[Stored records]
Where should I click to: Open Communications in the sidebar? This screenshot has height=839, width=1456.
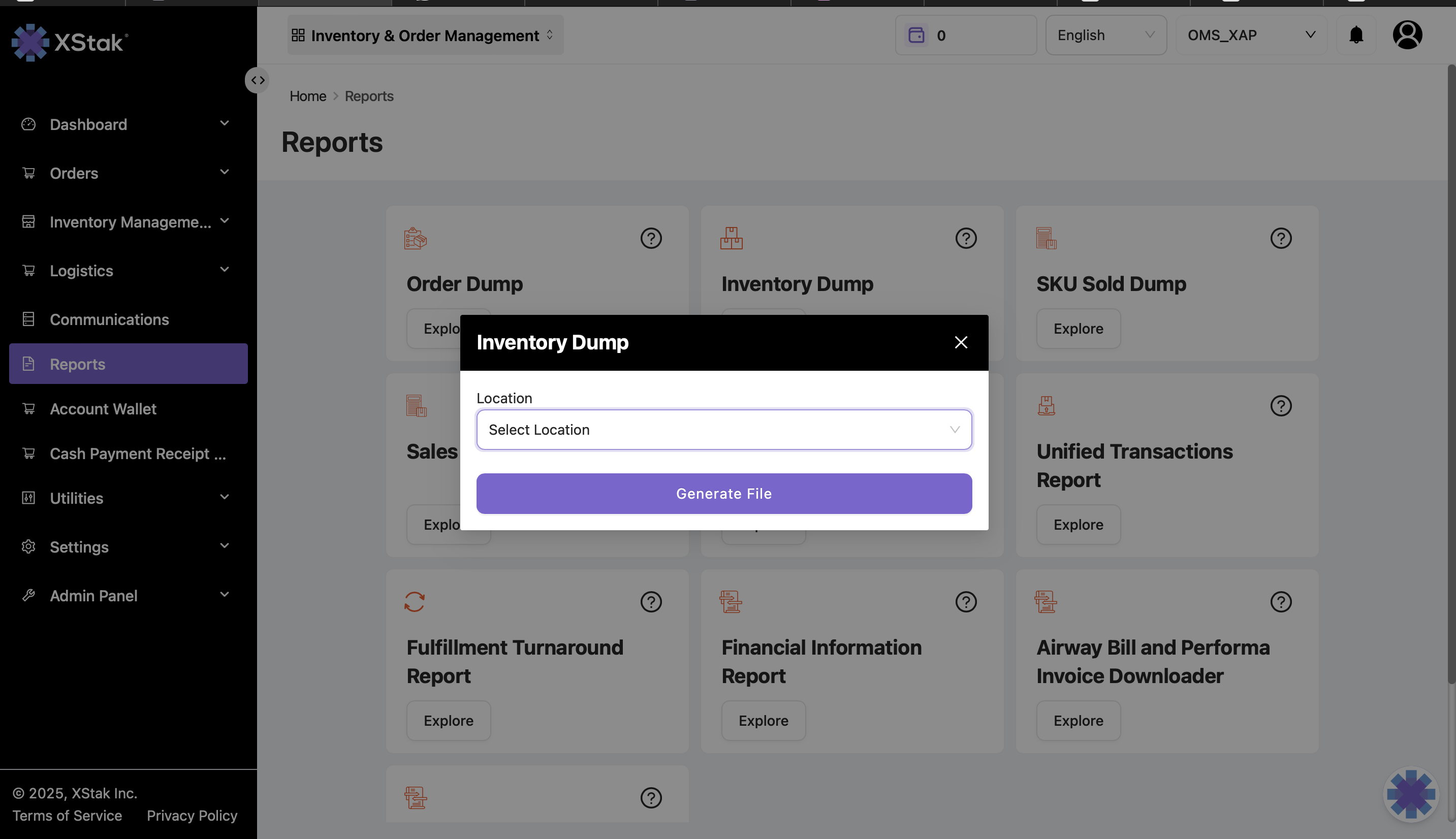pos(109,320)
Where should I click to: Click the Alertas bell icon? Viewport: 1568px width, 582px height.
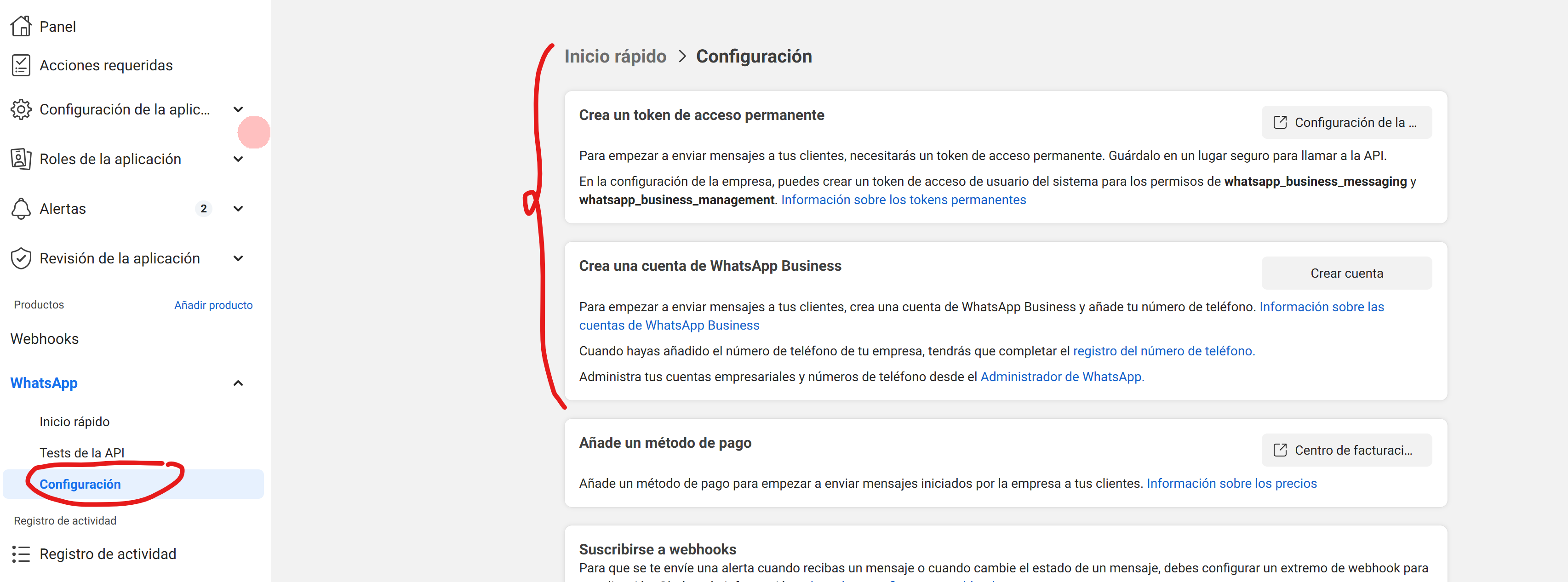tap(21, 209)
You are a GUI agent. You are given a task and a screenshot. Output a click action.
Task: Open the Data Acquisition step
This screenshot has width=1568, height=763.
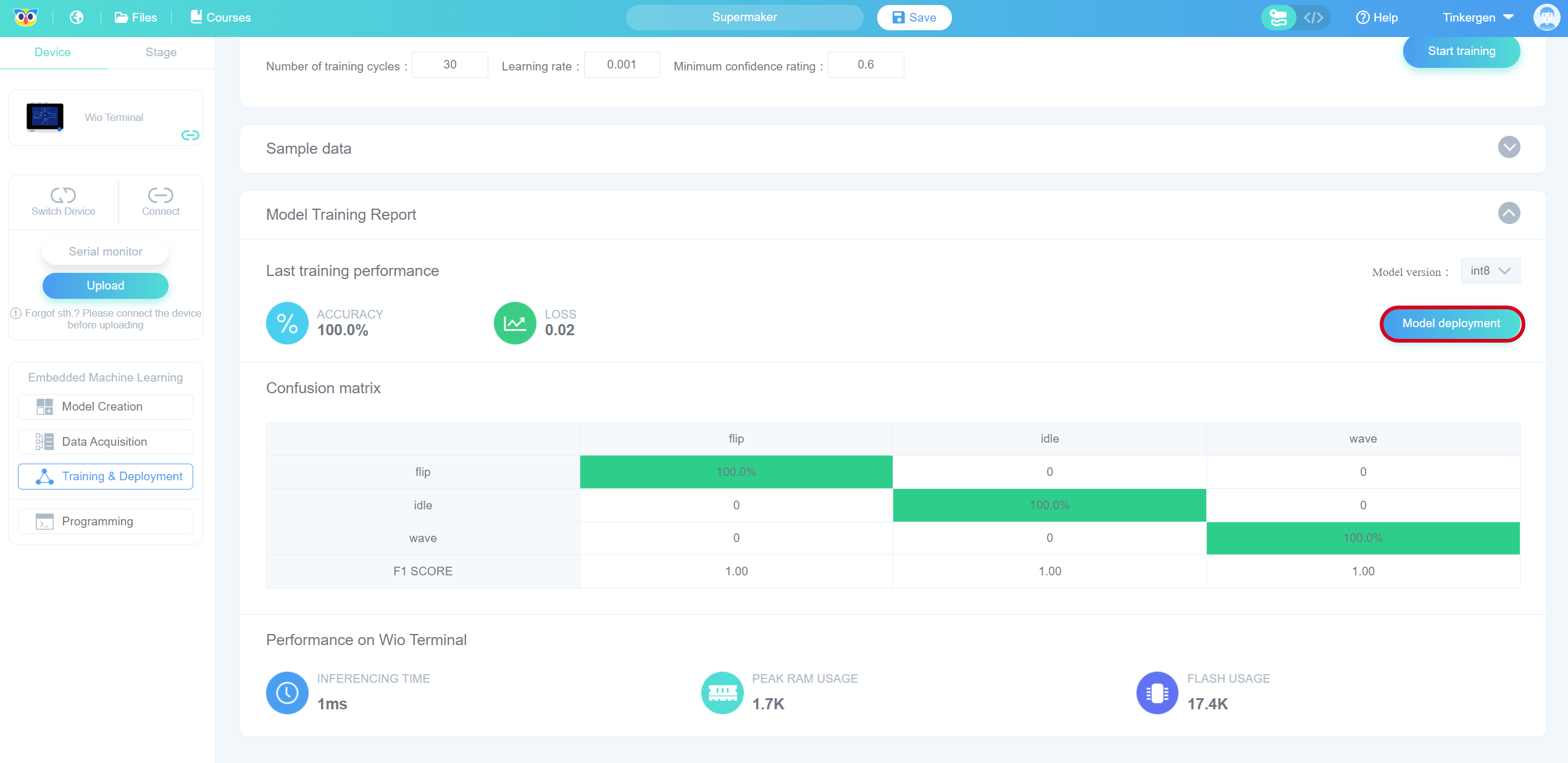pyautogui.click(x=105, y=441)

TASK INSTRUCTIONS => Only the lines from the one with "Task: Open the Data Acquisition step" through the final line of the entries above are to be repeated, exactly as written and without pictures.

TASK RESULT =>
Task: Open the Data Acquisition step
This screenshot has width=1568, height=763.
pyautogui.click(x=105, y=441)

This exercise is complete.